**What is expected**.
Could you transcribe the records below exactly, leaving out every picture?
|---|
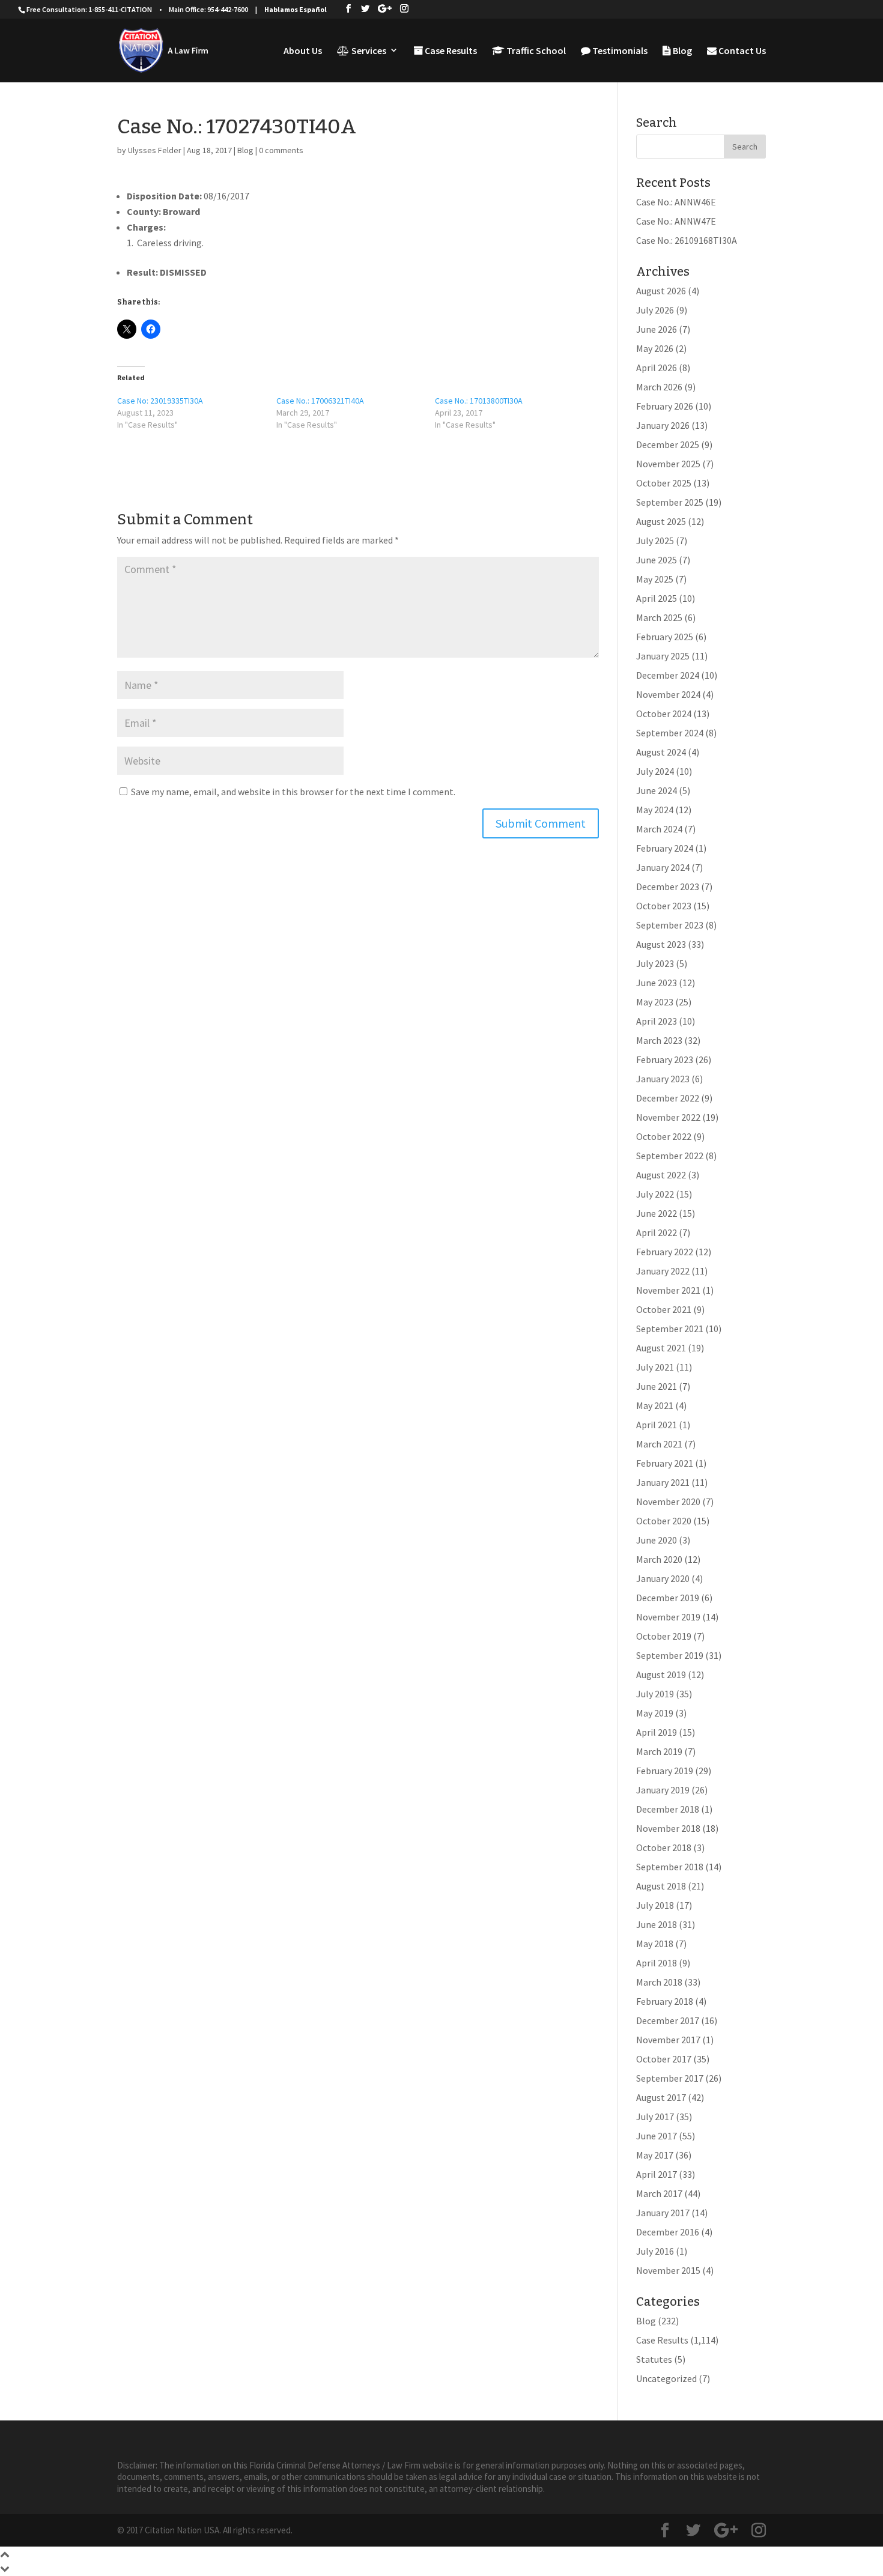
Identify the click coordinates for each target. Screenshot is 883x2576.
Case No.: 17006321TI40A (320, 400)
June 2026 (656, 329)
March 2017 (659, 2193)
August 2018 (661, 1886)
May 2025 (654, 579)
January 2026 (663, 425)
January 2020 (663, 1578)
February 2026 (664, 406)
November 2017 (668, 2040)
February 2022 (664, 1252)
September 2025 (669, 502)
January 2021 (663, 1482)
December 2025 (667, 444)
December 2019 (667, 1598)
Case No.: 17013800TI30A (479, 400)
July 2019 (655, 1694)
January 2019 (663, 1790)
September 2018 (669, 1867)
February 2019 (664, 1771)
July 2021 (655, 1367)
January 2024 (663, 867)
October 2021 (663, 1309)
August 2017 (661, 2097)
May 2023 (654, 1002)
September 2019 (669, 1655)
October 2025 (663, 483)
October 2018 (663, 1847)
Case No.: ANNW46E (676, 202)
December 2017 (667, 2020)
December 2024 (667, 675)
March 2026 (659, 387)
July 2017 (655, 2117)
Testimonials (619, 51)
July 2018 (655, 1905)
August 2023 (661, 944)
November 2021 (668, 1290)
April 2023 (656, 1021)
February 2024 (664, 848)
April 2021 (656, 1425)
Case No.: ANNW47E (676, 221)
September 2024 (669, 733)
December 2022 (667, 1098)
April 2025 (656, 598)
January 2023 (663, 1079)
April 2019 (656, 1732)
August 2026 (661, 291)
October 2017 (663, 2059)
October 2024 (663, 714)
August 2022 (661, 1175)
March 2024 (659, 829)
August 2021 (661, 1348)
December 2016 (667, 2232)
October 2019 (663, 1636)
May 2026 (654, 348)
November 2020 (668, 1502)
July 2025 (655, 541)
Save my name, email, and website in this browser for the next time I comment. (293, 792)
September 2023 (669, 925)
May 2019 (654, 1713)
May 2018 (654, 1944)
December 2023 (667, 886)
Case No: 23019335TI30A (160, 400)
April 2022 (656, 1232)
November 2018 (668, 1828)
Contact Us (741, 51)
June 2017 (656, 2136)
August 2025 (661, 521)
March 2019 (659, 1751)
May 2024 (654, 810)
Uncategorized (666, 2378)
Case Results (450, 51)
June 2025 (656, 560)
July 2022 (655, 1194)
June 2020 (656, 1540)
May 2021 (654, 1405)
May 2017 (654, 2155)
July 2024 (655, 771)
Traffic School (535, 51)
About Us (303, 51)
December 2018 (667, 1809)
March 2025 (659, 617)
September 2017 (669, 2078)
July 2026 (655, 310)
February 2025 (664, 637)
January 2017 (663, 2213)
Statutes (654, 2359)
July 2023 (655, 963)
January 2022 (663, 1271)
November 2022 (668, 1117)
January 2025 (663, 656)
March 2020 (659, 1559)
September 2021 (669, 1329)
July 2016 (655, 2251)
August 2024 (661, 752)
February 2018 (664, 2001)
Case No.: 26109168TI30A (686, 240)
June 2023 (656, 983)
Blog (681, 51)
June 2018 (656, 1924)
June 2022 (656, 1213)
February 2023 (664, 1059)
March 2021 (659, 1444)
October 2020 (663, 1521)
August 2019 (661, 1674)
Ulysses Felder (154, 150)
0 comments (281, 150)
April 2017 (656, 2174)
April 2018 (656, 1963)
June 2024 (656, 790)
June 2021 (656, 1386)
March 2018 (659, 1982)
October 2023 (663, 906)
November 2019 (668, 1617)
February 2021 (664, 1463)
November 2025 (668, 464)
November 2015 (668, 2270)
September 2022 (669, 1156)
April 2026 (656, 368)
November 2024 (668, 694)
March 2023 (659, 1040)
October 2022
|---|
**Answer to the problem**.
Identify the click coordinates for each target. Screenshot is 883x2576.
Case No.: 17006321TI40A (320, 400)
June 2026 (656, 329)
March 2017 (659, 2193)
August 2018 (661, 1886)
May 2025 (654, 579)
January 2026 (663, 425)
January 2020 (663, 1578)
February 2026 (664, 406)
November 2017 (668, 2040)
February 2022 (664, 1252)
September 2025 (669, 502)
January 2021 (663, 1482)
December 2025 (667, 444)
December 2019 (667, 1598)
Case No.: 17013800TI30A (479, 400)
July 2019 (655, 1694)
January 2019 (663, 1790)
September 2018 (669, 1867)
February 2019 (664, 1771)
July 2021 (655, 1367)
January 2024 (663, 867)
October 2021 (663, 1309)
August 2017 (661, 2097)
May 2023 (654, 1002)
September 2019 (669, 1655)
October 2025 (663, 483)
October 2018 (663, 1847)
Case No.: ANNW46E (676, 202)
December 2017 (667, 2020)
December 2024 (667, 675)
March 2026 (659, 387)
July 2017 (655, 2117)
Testimonials (619, 51)
July 2018 (655, 1905)
August 2023 (661, 944)
November 2021 (668, 1290)
April 2023 (656, 1021)
February 2024 (664, 848)
April 2021 (656, 1425)
Case No.: ANNW47E (676, 221)
September 2024 (669, 733)
December 2022 (667, 1098)
April 2025 (656, 598)
January 2023 (663, 1079)
April 2019 (656, 1732)
August 2026 (661, 291)
October 2017 (663, 2059)
October 2024 (663, 714)
August 2022 (661, 1175)
March 2024 (659, 829)
August 2021 (661, 1348)
December 2016 (667, 2232)
October 2019 (663, 1636)
May 2026 (654, 348)
November 2020 (668, 1502)
July 2025 (655, 541)
Save my name, email, and website in this browser for the next time I comment. (293, 792)
September 2023 (669, 925)
May 2019 (654, 1713)
May 2018 (654, 1944)
December 2023 (667, 886)
Case No: 23019335TI30A (160, 400)
April 2022 (656, 1232)
November 2018 (668, 1828)
Contact Us (741, 51)
June 2017 (656, 2136)
August 2025 (661, 521)
March 2019 (659, 1751)
May 2024 (654, 810)
Uncategorized (666, 2378)
Case Results (450, 51)
June 2025 (656, 560)
July 2022 (655, 1194)
June 2020 (656, 1540)
May 2021 (654, 1405)
May 2017 (654, 2155)
July 2024 (655, 771)
Traffic School (535, 51)
About Us (303, 51)
December 2018 (667, 1809)
March 2025 (659, 617)
September 2017 (669, 2078)
July 2026 (655, 310)
February 2025 (664, 637)
January 2017 (663, 2213)
Statutes (654, 2359)
July 2023 (655, 963)
January 2022 (663, 1271)
November 2022 (668, 1117)
January 2025 (663, 656)
March 2020 (659, 1559)
September 2021 (669, 1329)
July 2016 (655, 2251)
August 2024 (661, 752)
February 2018 (664, 2001)
Case No.: 26109168TI30A (686, 240)
June 2023 (656, 983)
Blog (681, 51)
June 2018 (656, 1924)
June 2022 (656, 1213)
February 2023 (664, 1059)
March 2021 (659, 1444)
October 2020 (663, 1521)
August 2019 (661, 1674)
Ulysses Felder (154, 150)
0 comments (281, 150)
April 2017 (656, 2174)
April 2018 (656, 1963)
June 2024 (656, 790)
June 2021 (656, 1386)
March 2018 (659, 1982)
October 2023 (663, 906)
November 2019 (668, 1617)
February 2021 (664, 1463)
November 2025 (668, 464)
November 2015 (668, 2270)
September 2022 (669, 1156)
April 2026 (656, 368)
November 2024 (668, 694)
March 2023 (659, 1040)
October 2022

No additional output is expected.